**Texto dado**.
==*==

Tal es el gran mérito del documental: retratar el afán y las ansias auténticas de estos exguerrilleros de recuperar la memoria, que es el mismo deseo de sus compañeros de campamento y de los diferentes actores que participan en el proceso. De ahí se desprende otro de los móviles del documental: una caleta enterrada en algún lugar de las montañas que contiene registros en video y audio y otros documentos confidenciales en los que se recopilaron los reportes diarios, durante más de nueve años, del campamento de Alfonso Cano. La búsqueda de esa caleta representa para los dos comunicadores una fuente de información valiosa para enriquecer y revivir la memoria. “Si dejamos eso botado se pierde, y los que van a escribir la historia son otros; no podemos dejar perder la historia nuestra”, dice Teófilo, a quien se le asigna la misión de encontrar ese material.
“Las historias se pueden usar para justificar la guerra, la continuidad de un espiral de venganza, odio sin final. O las mismas historias pueden ser usadas para reflexionar y detener el ciclo de la guerra. Cada persona decide qué sacar de ellas y para qué usarlas (…).

==*==

**Fragmentos de registros**.
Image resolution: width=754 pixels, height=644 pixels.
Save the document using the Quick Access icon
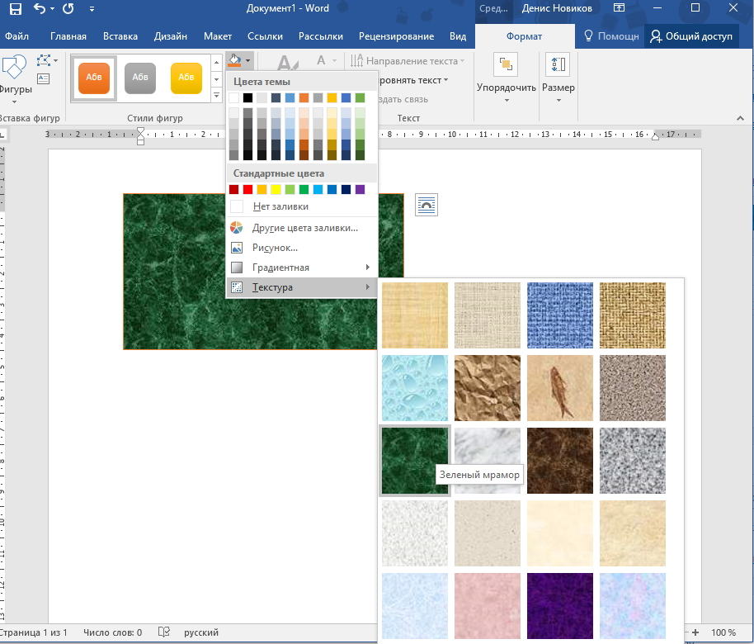pos(14,9)
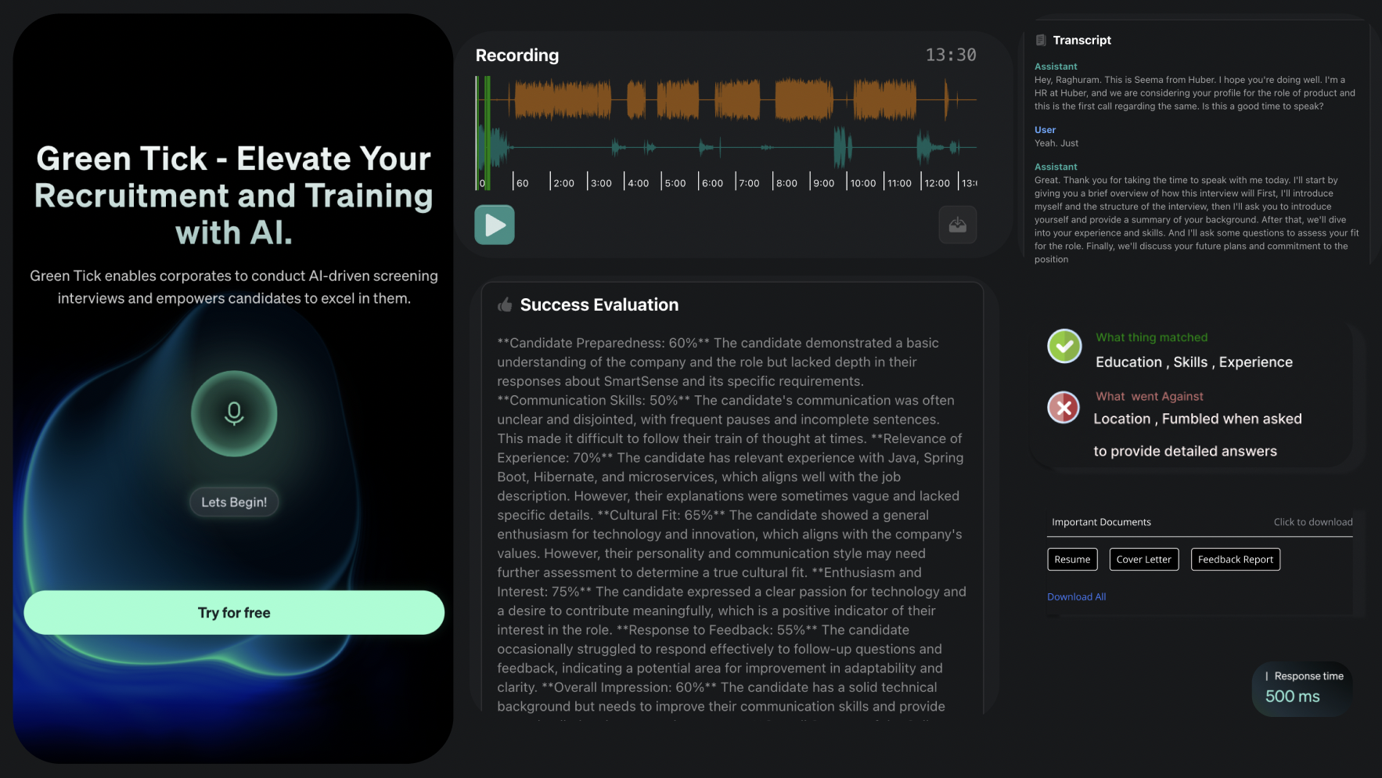This screenshot has width=1382, height=778.
Task: Click the microphone icon to start speaking
Action: tap(234, 413)
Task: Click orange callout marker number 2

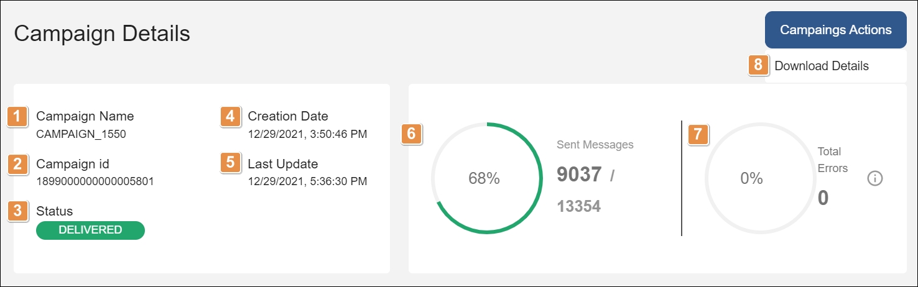Action: click(17, 164)
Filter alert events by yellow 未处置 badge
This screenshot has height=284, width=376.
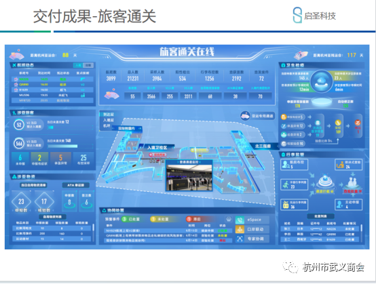(x=159, y=219)
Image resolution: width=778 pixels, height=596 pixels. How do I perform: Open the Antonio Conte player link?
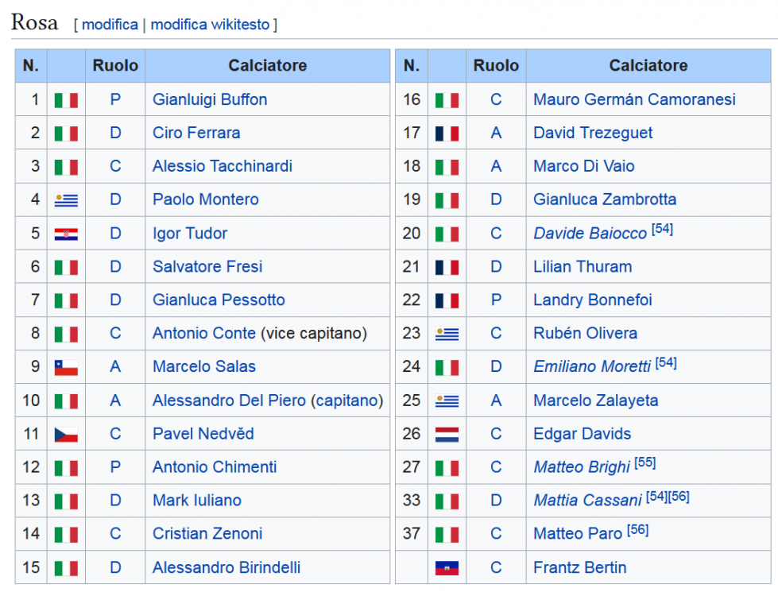click(204, 333)
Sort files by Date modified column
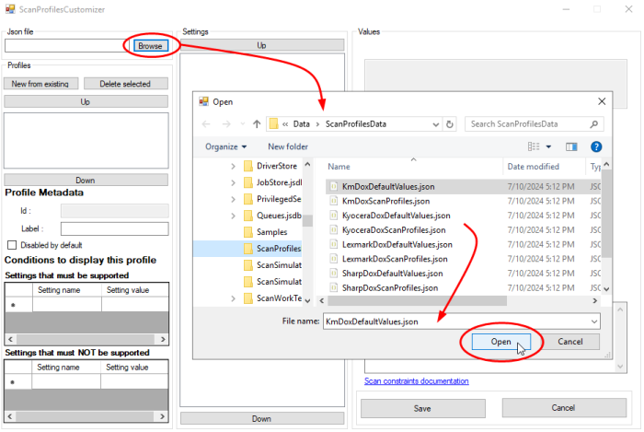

==*==

**Objetivo**. Imprime sin cambios el fragmento del texto dado que empieza en las palabras "Tal es el gran" y termina después de "encontrar ese material.".

**Respuesta escrita**.
Tal es el gran mérito del documental: retratar el afán y las ansias auténticas de estos exguerrilleros de recuperar la memoria, que es el mismo deseo de sus compañeros de campamento y de los diferentes actores que participan en el proceso. De ahí se desprende otro de los móviles del documental: una caleta enterrada en algún lugar de las montañas que contiene registros en video y audio y otros documentos confidenciales en los que se recopilaron los reportes diarios, durante más de nueve años, del campamento de Alfonso Cano. La búsqueda de esa caleta representa para los dos comunicadores una fuente de información valiosa para enriquecer y revivir la memoria. “Si dejamos eso botado se pierde, y los que van a escribir la historia son otros; no podemos dejar perder la historia nuestra”, dice Teófilo, a quien se le asigna la misión de encontrar ese material.